As with so many authors, the Second World War tempered his steel and made real his passion. In Monsarrat’s case, this was for the sea and the wartime vessels that traversed it. His trilogy, later published together as Three Corvettes, depicted real-life stories of three small ships, although he was required to work within the restrictions of the war censor. Monsarrat was fundamentally a pacifist, and his sea novels, dealing with the dual problems of facing both a human enemy and a natural one, have aged well.

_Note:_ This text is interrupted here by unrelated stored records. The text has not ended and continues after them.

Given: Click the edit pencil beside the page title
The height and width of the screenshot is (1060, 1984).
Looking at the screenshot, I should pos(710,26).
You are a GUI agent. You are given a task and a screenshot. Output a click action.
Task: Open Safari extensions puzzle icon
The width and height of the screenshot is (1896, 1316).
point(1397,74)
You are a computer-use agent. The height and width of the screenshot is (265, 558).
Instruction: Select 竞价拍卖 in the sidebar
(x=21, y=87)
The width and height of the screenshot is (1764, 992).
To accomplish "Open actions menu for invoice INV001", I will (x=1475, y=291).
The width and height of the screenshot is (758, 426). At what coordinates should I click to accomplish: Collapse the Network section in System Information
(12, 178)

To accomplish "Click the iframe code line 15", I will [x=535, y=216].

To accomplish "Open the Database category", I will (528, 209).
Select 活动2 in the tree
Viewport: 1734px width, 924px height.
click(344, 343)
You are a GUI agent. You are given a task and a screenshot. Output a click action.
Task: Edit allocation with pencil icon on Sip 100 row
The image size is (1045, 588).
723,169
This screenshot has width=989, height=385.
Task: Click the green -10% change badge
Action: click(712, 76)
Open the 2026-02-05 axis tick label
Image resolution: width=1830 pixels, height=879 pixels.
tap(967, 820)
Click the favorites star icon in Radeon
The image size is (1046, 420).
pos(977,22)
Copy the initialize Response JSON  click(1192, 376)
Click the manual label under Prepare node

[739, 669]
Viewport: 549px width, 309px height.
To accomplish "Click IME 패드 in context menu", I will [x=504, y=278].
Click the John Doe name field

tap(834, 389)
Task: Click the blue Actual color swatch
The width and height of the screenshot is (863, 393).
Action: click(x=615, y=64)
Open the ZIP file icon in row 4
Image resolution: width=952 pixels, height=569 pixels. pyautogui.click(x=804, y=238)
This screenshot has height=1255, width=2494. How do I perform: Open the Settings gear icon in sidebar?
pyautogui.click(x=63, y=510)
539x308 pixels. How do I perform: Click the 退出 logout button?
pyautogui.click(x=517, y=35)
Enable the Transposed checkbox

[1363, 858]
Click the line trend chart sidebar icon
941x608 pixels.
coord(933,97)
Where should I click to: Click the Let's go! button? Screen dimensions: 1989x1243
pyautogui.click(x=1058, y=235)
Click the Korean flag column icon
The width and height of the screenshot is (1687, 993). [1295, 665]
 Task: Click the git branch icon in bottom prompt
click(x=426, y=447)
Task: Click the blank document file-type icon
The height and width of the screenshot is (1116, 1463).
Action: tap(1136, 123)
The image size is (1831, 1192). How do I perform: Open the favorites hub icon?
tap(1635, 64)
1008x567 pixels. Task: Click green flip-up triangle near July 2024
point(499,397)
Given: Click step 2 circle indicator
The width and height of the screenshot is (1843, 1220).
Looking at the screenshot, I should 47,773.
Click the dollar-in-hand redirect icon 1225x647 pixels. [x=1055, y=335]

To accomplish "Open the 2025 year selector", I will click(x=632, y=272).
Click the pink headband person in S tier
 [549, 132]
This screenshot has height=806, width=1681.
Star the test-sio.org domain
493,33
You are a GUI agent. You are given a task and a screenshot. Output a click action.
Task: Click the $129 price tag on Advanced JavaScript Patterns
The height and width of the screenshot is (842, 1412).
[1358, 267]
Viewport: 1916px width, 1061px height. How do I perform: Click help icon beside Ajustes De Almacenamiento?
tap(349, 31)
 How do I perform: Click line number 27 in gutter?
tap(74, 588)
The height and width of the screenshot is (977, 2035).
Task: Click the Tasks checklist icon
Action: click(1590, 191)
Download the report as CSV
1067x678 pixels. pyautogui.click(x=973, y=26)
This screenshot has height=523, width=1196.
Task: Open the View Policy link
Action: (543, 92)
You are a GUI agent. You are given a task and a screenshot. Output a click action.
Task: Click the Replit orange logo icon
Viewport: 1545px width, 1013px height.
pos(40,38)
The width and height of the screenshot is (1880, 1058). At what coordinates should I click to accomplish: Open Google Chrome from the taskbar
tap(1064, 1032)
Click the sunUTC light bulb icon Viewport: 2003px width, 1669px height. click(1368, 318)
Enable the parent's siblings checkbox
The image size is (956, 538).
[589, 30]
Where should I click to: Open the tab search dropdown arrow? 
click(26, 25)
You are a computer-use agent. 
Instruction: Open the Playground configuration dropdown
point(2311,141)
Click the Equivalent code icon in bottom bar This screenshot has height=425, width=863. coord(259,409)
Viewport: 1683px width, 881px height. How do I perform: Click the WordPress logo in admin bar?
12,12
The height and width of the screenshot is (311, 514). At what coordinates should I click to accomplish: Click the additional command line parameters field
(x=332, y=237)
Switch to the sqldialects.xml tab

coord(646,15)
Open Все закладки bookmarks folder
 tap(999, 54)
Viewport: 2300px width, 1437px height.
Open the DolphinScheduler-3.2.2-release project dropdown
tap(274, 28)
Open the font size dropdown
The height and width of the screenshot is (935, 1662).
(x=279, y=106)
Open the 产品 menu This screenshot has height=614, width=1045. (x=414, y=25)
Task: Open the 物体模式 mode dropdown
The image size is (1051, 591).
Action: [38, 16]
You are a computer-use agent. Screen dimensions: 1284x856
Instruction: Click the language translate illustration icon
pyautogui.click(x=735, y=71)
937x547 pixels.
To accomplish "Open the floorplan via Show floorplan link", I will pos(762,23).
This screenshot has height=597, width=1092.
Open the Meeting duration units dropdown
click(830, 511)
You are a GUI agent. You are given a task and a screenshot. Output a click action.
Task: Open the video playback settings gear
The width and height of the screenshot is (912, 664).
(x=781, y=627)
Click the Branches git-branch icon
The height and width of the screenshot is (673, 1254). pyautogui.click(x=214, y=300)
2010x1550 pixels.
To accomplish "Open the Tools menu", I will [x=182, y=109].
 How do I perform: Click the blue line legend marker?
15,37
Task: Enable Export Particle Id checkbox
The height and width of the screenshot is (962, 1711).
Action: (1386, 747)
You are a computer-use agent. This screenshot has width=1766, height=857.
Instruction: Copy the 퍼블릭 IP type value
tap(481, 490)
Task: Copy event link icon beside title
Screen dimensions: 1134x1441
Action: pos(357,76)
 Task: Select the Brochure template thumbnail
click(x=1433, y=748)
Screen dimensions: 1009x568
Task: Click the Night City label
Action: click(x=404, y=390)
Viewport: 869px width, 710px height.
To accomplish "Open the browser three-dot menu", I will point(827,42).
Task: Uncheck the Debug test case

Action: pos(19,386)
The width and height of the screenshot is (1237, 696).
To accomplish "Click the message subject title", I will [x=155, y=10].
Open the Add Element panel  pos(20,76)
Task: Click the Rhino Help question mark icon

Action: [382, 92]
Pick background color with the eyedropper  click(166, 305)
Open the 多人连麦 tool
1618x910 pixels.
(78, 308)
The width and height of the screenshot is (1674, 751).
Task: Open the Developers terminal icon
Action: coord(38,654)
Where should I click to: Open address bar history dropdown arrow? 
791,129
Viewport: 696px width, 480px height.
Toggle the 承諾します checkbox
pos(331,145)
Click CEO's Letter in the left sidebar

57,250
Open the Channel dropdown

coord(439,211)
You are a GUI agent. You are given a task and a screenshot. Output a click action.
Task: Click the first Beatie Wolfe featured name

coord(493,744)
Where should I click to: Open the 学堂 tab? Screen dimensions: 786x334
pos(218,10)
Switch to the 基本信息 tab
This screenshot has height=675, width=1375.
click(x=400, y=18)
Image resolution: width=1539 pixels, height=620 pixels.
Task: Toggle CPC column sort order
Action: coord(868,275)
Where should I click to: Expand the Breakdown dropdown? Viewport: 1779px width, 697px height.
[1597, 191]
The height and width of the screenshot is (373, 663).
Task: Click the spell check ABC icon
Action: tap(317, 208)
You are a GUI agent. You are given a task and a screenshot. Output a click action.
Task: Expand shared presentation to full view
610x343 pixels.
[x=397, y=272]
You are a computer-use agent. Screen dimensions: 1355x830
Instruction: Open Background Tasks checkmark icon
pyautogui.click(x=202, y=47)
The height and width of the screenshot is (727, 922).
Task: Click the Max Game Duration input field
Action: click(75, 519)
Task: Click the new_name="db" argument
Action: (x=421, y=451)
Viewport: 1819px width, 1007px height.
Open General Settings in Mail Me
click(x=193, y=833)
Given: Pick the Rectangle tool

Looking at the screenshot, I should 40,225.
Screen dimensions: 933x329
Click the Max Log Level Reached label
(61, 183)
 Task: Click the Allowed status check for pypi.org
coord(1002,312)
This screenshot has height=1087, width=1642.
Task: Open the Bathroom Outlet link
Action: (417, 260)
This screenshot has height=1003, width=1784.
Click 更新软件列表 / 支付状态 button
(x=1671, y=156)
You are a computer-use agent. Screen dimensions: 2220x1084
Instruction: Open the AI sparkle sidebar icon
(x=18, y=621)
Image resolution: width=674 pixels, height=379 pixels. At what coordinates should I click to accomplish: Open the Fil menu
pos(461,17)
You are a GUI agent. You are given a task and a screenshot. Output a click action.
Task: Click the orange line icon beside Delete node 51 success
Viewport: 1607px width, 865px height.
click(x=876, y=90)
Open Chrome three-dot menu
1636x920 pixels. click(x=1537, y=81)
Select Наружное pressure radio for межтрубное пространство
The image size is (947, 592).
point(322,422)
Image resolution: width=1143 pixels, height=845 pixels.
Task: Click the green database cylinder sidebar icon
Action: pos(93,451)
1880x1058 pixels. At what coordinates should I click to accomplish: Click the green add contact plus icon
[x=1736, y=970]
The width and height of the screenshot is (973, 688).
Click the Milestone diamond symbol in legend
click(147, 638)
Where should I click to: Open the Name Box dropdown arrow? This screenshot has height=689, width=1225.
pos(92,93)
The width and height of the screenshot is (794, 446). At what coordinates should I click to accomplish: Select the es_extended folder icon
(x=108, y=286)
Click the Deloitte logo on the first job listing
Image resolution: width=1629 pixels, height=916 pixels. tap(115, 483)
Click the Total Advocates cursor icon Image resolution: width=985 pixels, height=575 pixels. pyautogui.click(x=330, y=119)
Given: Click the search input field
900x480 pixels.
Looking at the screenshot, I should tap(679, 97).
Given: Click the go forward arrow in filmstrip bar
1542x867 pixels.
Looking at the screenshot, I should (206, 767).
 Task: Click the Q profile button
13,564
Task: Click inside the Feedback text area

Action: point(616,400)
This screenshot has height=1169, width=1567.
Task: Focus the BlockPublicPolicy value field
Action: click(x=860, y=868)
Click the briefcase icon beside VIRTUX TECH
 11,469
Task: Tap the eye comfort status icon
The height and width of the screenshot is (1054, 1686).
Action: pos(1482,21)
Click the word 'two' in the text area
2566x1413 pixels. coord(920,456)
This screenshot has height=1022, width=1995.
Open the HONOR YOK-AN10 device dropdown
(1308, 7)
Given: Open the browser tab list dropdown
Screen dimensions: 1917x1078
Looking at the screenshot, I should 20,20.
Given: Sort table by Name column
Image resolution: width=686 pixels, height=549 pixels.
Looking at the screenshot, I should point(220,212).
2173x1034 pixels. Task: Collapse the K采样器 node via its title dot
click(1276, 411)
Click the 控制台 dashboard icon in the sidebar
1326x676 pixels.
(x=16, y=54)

His short story “The Ship That Died Of Shame” was filmed, and tells of a former naval vessel bought by its old skipper for a bit of light smuggling which gradually turns to the transportation of deadly materials.

Monsarrat’s finest hour came with The Cruel Sea, a novel that crystallised his themes, as men fought the Battle of the Atlantic, carrying out a duty that was both monotonous and highly dangerous. The bad weather and the ocean are almost characters beside the ship’s company that’s gradually moulded into a hard fighting unit. This, too, was filmed and became the most successful film of 1953. Two novels, concerning the diplomatic service and colonial experience in Africa, followed. By now Monsarrat was both popular with the post-war reading public and highly prolific, but controversy followed with The Story Of Esther Costello. He had always been fascinated with confidence tricksters and card sharps, and this tale of television evangelism and heart-on-sleeve fundraising upset the teaching staff surrounding the blind Helen Keller, who felt that its criticisms were levelled at them.

His final two-volume historical novel lay unfinished at the time of his death and was published incomplete. As befits the chronicler of a seafaring nation, Monsarrat was buried at sea. It seems surprising that his books have been allowed to drift out of print.